Were there swords: Yes, but used for comedic effect.

The Slynx by Tatyana Tolstaya – Man, I really liked this one. Sort of a post-apocalyptic narrative but actually a really brutally mean comment on the pointlessness of literature. The prose is extraordinarily inventive, both in terms of the language itself and of the viewpoint provided by Benedikt, the idiot manchild and protagonist/anti-hero. Having read so many endless self-serving paeans to the power of literature to ennoble the human spirit, there's something really hysterically funny about the idea of a book the essential set up of which being how reading making a person more barbaric and horrible. I just loved this book, it made me laugh constantly. Between this and the also fantastically kid Ice Trilogy, I'm starting to wonder why the Russians have all the good scifi writers?

Were there swords: No.

Diary of a Man in Despair by Friedrich Reck – yeah, this was a fun one. Reck was a German arch-conservative and constant, bitter opponent of the Nazis who would end his life tragically shortly before the end of the war. With extraordinary clarity and depth of insight, he identifies the apocalyptic course which German society had embarked on, a madness which he identifies as being the ultimate product of the French revolution and of modernity generally. This is the angriest book you'll ever read, 200-odd pages of burning, lucid hatred for the moral degradation of Rcck's beloved homeland, of the apalling brutality and stupidity of the Nazis and of a society which is willing to follow them blindly off a cliff, and to lead much of the rest of Europe there with them. Excellent, worth reading, terribly sad.

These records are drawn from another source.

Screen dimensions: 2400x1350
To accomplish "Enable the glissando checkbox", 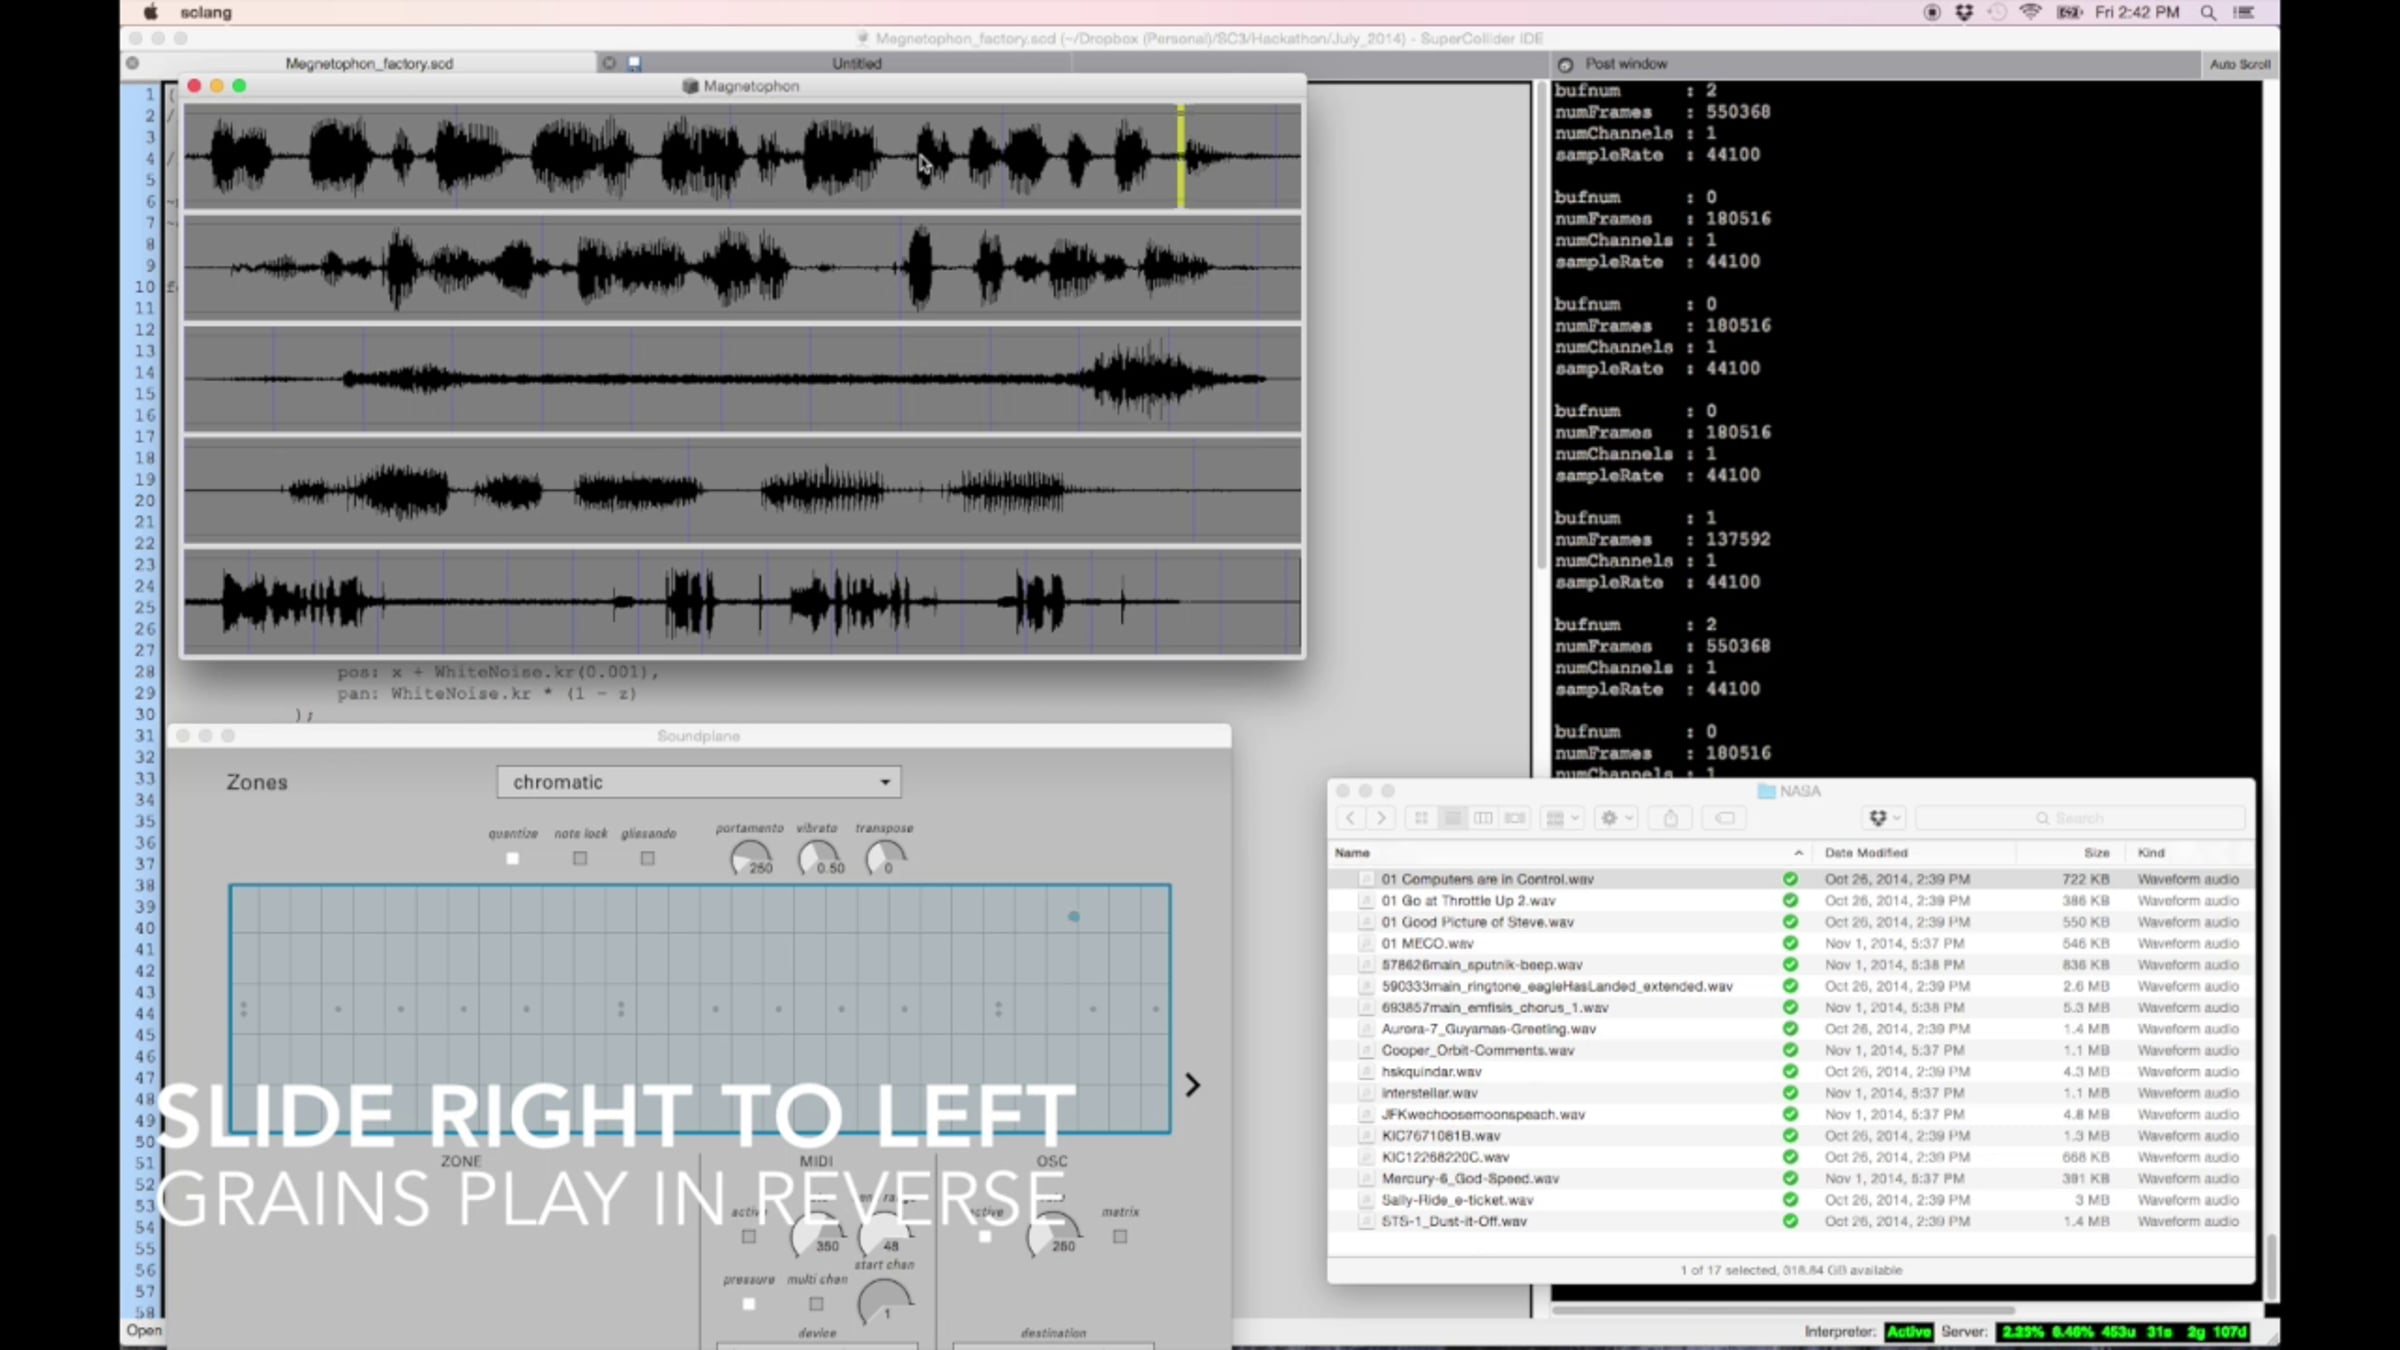I will [648, 858].
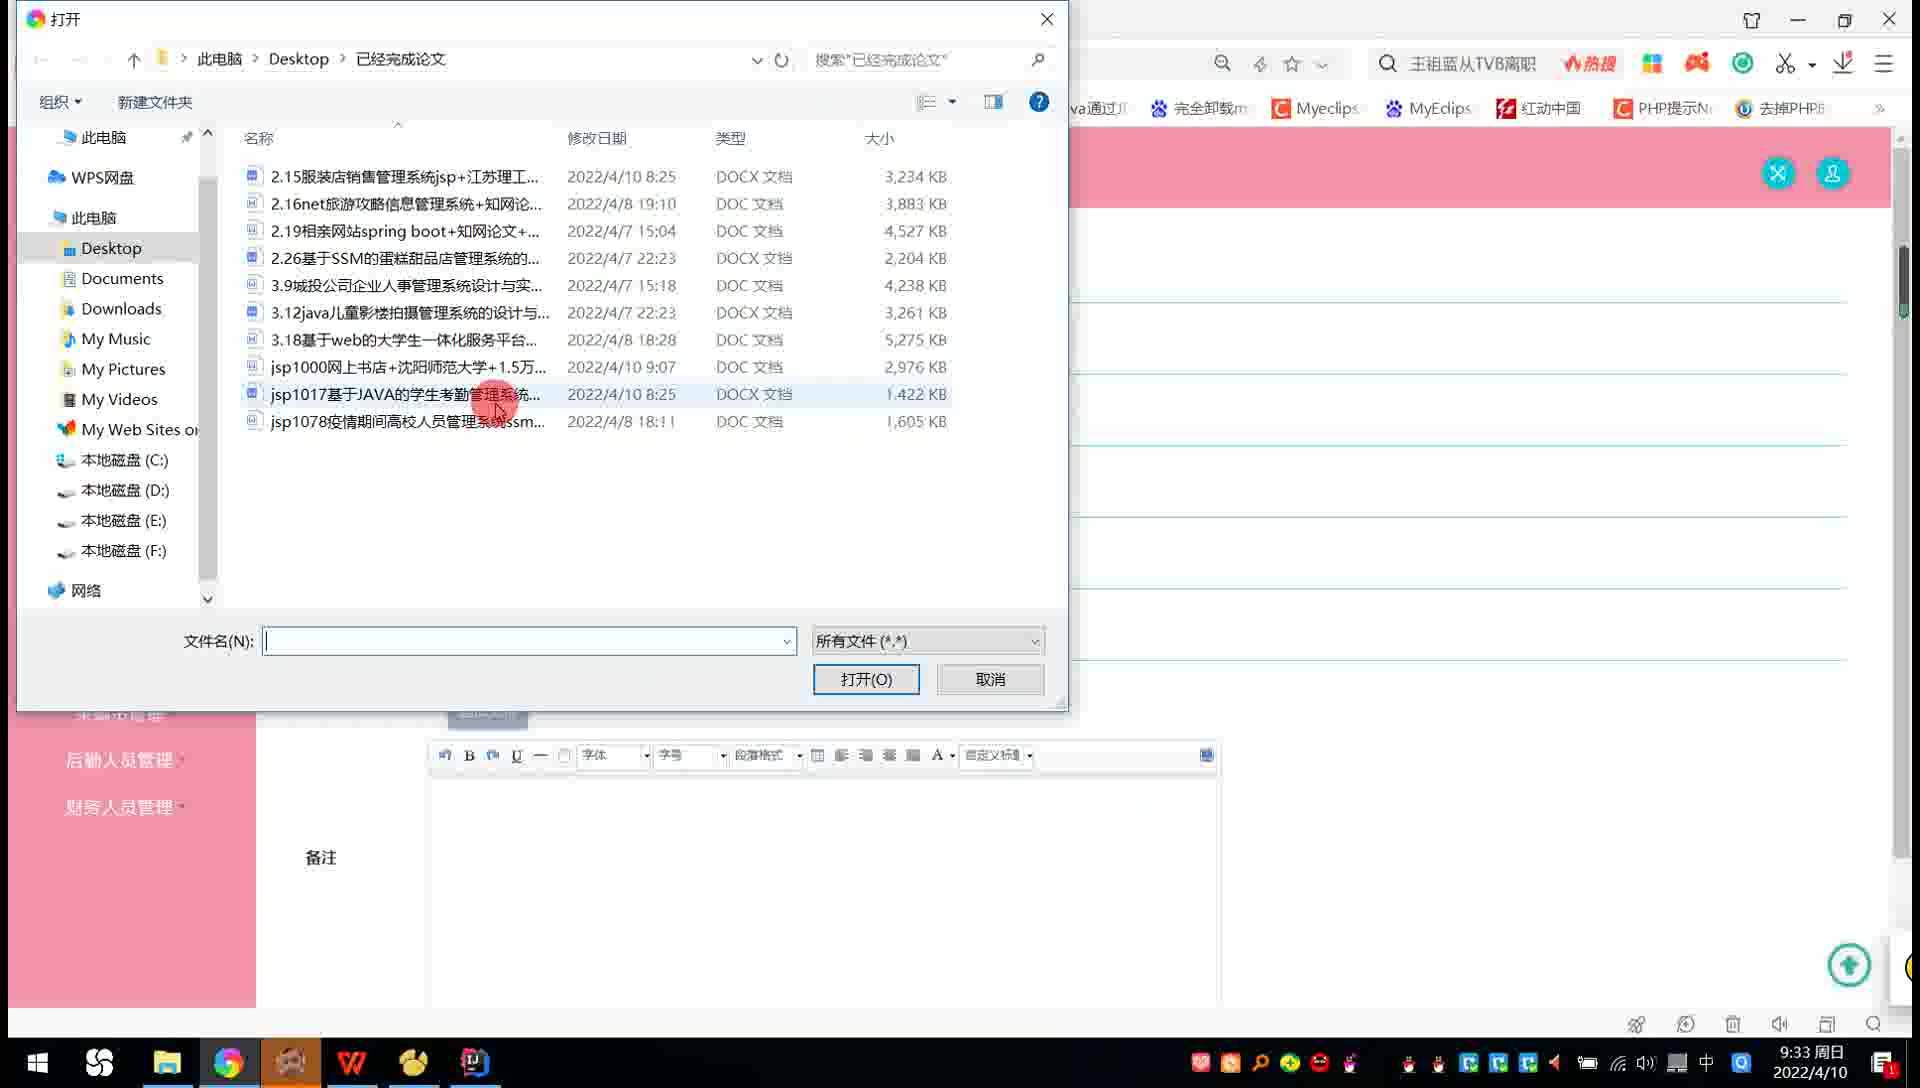The height and width of the screenshot is (1088, 1920).
Task: Click the refresh button in address bar
Action: coord(781,60)
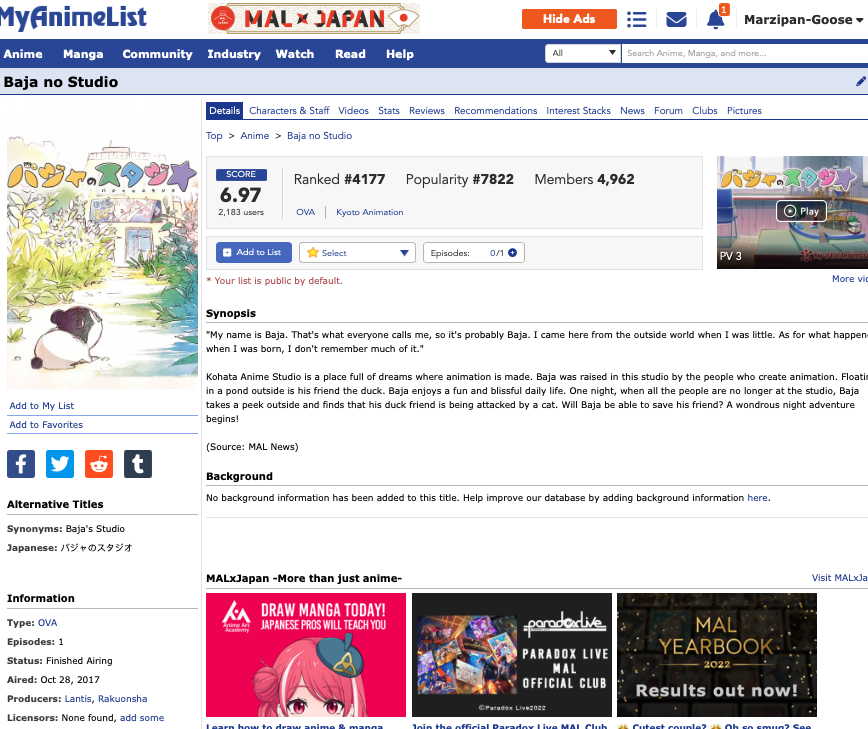Expand the search category All dropdown
The image size is (868, 729).
[x=583, y=53]
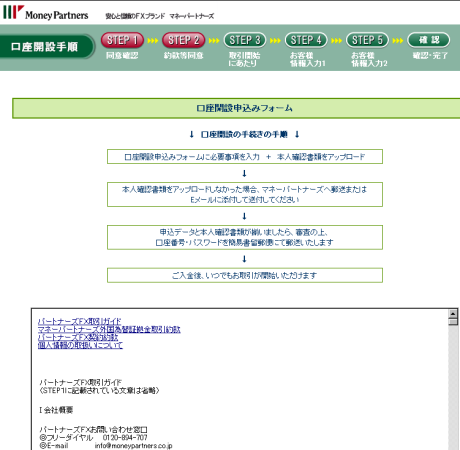The width and height of the screenshot is (460, 450).
Task: Click the Money Partners logo
Action: coord(46,13)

Were there swords: This whole were there swords conceit is not as funny as I thought it would be.

Rogue Male by Geoffrey Household – this was a ton of fun. Our unnamed protagonist, an English sports hunter of wealth, good manners, impeccable pedigree, superhuman strength, giant balls, etc, gets captured by the secret service of an unnamed country (context clues suggest Germany) who (mistakenly?) suspect him of trying to assassinate their leader (Hitler). One of those very first-rate thrillers (reminded me of Forstyhe in this) where everything makes really perfect sense, the author has seriously considered all of the events and the book would have served as a useful roadmap for escaping Germany or the London police or whatever. Better still is the very gradual reveal of the hero's motives. It whiled me through a very rainy Saturday, for which I'm thankful.

Were there swords: No, but there were rifles and ballistae and killing generally.

The Jewish War by Josephus – is it maybe kind of stupid to criticize a work of classical history as being dry? Well, I just did. Basically it's just Josephus's immensely self-serving explanation of why it was OK for him to turn traitor and join up with the Romans rather than getting himself killed like all the other Jews did. This was a pretty far way from Thucydides.

Were there swords: There were a shitload of swords. There were swords all over the damn place, seriously. If you're looking for swords, BOOM, here you go. Enjoy yourself.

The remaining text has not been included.